* _SELECTED TEXT_

——————————

The authorities have pledged to launch 100,000 BTO flats from 2021 to 2025. As at February, more than 67,000 BTO flats had been put on the market.
In tandem, private housing supply has also been ramped up.
Some 5,450 private homes across 10 confirmed sites are set to be released in the first half of 2024 under the Government Land Sales programme. It will be the seventh straight half-yearly increase in supply since the first half of 2021.
Sites on the confirmed list are launched for sale according to schedule, regardless of demand.
“We also put in a whole series of cooling measures, so that we ensure the property market – on both the private and HDB side – remains in line with economic fundamentals,” added Mr Lee.
Mr Lee on April 27 also singled out a five-room unit in a Design, Build and Sell Scheme (DBSS) project in Toa Payoh with a $2 million price listing that has gained attention in recent weeks.
The scheme was launched in 2005 to offer higher-income flat buyers homes with better designs and finishes, but was suspended in 2011. Built on government land, DBSS flats are designed and sold by private developers.

——————————

* _TASK INSTRUCTIONS_
Continue the passage on public and private housing supply from its last sentence.

Source data

——————————

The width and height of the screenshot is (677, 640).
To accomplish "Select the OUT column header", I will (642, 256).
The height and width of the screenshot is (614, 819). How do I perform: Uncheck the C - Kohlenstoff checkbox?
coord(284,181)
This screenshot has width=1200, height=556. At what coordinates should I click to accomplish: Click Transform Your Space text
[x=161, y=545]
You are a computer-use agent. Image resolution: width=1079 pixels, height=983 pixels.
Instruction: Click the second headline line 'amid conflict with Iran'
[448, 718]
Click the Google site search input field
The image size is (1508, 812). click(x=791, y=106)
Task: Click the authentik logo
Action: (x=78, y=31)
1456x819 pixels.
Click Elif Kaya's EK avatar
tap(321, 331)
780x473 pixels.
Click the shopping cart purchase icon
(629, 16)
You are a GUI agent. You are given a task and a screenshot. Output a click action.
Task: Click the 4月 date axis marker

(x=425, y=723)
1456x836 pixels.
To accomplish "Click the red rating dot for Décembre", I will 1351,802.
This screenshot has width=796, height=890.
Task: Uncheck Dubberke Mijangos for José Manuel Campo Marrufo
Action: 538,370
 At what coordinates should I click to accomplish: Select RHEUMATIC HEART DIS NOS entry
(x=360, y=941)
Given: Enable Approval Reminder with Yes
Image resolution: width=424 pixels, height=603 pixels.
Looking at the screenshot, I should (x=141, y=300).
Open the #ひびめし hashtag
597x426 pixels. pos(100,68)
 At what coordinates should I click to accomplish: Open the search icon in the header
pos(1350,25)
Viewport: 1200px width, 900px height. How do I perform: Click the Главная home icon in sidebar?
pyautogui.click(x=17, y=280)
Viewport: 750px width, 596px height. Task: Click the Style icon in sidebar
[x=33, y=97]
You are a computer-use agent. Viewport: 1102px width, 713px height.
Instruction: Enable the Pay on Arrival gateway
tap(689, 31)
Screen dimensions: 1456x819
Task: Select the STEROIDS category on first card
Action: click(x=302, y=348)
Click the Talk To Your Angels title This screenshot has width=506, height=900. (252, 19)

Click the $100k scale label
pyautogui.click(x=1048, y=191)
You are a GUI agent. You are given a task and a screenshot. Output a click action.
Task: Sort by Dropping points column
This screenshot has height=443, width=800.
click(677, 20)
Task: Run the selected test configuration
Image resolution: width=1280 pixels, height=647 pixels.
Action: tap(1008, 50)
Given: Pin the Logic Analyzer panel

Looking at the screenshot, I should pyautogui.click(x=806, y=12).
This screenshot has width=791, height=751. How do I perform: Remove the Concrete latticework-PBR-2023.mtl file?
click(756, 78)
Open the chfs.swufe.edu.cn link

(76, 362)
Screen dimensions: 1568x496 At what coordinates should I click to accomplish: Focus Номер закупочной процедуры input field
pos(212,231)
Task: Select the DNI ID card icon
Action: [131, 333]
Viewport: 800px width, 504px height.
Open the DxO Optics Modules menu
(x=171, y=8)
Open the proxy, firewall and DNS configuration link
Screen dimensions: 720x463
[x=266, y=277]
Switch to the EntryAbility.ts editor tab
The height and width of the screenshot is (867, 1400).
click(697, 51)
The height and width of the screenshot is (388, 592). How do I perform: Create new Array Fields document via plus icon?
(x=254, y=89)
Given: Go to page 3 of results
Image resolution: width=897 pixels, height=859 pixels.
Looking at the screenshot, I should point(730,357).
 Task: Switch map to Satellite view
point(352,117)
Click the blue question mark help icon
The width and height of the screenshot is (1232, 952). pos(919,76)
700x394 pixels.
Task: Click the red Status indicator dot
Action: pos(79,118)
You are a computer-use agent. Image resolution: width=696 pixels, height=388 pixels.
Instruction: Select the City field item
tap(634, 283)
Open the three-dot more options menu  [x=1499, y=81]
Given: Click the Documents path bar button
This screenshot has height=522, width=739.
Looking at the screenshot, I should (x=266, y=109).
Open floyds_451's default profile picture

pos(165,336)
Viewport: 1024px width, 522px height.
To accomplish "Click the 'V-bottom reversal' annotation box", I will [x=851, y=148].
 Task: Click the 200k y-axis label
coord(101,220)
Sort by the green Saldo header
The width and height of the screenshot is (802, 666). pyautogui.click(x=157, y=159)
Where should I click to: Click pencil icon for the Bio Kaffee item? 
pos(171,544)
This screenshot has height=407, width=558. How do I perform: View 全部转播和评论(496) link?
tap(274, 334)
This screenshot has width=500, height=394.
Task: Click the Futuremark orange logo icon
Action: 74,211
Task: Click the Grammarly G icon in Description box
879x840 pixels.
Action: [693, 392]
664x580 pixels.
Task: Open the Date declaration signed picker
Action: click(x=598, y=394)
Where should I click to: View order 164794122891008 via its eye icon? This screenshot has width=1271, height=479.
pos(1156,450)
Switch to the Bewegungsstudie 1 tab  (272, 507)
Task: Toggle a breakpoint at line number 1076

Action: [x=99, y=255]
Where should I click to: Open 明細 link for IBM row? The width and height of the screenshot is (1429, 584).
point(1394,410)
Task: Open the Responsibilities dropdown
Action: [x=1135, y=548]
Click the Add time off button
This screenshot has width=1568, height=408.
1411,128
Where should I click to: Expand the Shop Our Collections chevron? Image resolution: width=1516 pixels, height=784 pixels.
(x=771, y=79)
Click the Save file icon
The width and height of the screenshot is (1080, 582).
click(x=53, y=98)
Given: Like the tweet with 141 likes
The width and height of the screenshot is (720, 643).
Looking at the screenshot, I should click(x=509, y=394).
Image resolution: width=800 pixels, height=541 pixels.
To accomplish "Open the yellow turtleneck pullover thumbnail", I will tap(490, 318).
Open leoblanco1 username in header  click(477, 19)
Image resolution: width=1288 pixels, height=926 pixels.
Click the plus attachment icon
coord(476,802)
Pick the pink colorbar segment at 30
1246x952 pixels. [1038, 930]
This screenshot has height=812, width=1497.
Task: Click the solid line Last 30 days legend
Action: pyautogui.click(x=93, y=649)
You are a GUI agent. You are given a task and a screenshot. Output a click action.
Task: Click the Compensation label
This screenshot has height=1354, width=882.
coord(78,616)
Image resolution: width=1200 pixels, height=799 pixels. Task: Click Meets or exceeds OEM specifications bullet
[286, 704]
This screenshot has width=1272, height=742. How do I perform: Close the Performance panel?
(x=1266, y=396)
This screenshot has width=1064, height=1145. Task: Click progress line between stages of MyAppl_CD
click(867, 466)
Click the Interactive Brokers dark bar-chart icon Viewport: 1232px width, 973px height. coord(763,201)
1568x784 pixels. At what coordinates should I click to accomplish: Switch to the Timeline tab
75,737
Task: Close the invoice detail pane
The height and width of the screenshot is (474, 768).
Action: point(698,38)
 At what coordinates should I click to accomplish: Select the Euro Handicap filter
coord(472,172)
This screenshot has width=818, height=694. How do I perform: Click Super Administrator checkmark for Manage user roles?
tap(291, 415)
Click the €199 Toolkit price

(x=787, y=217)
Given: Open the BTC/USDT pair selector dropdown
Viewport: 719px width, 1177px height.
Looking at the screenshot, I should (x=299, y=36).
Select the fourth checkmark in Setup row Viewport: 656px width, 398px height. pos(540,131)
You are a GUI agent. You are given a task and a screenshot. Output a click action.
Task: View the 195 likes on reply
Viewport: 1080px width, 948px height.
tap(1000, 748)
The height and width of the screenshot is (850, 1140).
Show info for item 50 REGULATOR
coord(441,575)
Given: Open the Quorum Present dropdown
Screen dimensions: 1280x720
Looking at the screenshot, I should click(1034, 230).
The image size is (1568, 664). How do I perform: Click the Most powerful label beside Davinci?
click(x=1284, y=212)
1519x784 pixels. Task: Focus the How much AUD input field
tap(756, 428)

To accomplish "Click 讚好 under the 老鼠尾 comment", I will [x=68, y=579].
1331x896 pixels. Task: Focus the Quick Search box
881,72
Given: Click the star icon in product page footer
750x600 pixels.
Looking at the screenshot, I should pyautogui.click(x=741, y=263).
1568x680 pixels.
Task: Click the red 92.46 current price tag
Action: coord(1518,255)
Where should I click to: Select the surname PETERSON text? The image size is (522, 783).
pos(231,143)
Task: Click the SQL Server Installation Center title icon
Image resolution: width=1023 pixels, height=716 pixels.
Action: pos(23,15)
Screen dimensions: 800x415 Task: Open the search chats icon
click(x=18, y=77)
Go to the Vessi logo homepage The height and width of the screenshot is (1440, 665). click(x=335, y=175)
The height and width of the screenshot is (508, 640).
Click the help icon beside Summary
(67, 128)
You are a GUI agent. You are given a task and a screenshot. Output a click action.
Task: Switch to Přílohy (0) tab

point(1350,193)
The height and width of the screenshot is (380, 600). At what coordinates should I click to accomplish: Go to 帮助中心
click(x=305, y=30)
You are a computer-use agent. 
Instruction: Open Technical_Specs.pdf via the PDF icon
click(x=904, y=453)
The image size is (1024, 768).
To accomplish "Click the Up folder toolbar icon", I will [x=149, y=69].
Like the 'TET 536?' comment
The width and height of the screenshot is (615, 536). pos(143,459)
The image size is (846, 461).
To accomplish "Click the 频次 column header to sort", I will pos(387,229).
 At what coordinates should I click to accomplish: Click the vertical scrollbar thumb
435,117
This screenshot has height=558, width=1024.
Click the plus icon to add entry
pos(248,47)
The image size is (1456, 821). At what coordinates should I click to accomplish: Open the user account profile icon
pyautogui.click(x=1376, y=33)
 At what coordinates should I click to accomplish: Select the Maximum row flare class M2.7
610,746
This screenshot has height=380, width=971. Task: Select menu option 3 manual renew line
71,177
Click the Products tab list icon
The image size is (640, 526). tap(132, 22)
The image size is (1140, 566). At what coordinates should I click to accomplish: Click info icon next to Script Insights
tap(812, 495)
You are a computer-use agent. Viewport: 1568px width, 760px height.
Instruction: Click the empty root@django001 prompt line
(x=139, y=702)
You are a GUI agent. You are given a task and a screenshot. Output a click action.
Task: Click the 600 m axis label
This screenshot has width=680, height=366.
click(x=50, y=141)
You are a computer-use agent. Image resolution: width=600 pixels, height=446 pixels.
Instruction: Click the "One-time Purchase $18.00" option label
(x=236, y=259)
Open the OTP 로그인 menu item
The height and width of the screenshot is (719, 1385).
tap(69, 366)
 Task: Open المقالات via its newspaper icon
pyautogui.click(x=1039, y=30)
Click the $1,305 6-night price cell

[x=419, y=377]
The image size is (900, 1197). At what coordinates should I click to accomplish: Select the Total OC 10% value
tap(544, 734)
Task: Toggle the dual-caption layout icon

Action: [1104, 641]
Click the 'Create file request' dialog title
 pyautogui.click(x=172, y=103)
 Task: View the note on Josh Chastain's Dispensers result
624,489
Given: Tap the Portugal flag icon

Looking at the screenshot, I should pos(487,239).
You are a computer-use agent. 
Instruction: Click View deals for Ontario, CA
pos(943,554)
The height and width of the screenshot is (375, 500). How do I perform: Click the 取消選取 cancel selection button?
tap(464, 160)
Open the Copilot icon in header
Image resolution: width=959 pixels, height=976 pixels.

——————————

* _OUTPUT FOR THIS TASK_
Mr Lee allayed fears over whether this is a reflection of higher resale prices, saying: “These are headliners, and the number of flats that are sold for $1 million and more remains a very small proportion of the overall volume of resale transactions that are carried out every year.” He noted that many of such flats have specific attributes, such as being rarer or jumbo units, on a high floor, or near a transport node and malls.
There were 61 flats that changed hands for at least $1 million in March. This was a fraction of the 2,063 resale flats sold in the same month, based on flash data from real estate portals Singapore Real Estate Exchange and 99.co.
The allotment garden that Mr Lee launched at the ground level of Block 209 Boon Lay Place on April 27 offers residents individual gardening plots, and is the 15th and latest garden to be completed under HDB and URA’s Lively Places Fund.
Another eight gardens are in the pipeline.
As at end-March, HDB had disbursed nearly $1.1 million under the fund, supporting 223 projects such as community and allotment gardens at open green spaces and multi-storey carpark roof decks.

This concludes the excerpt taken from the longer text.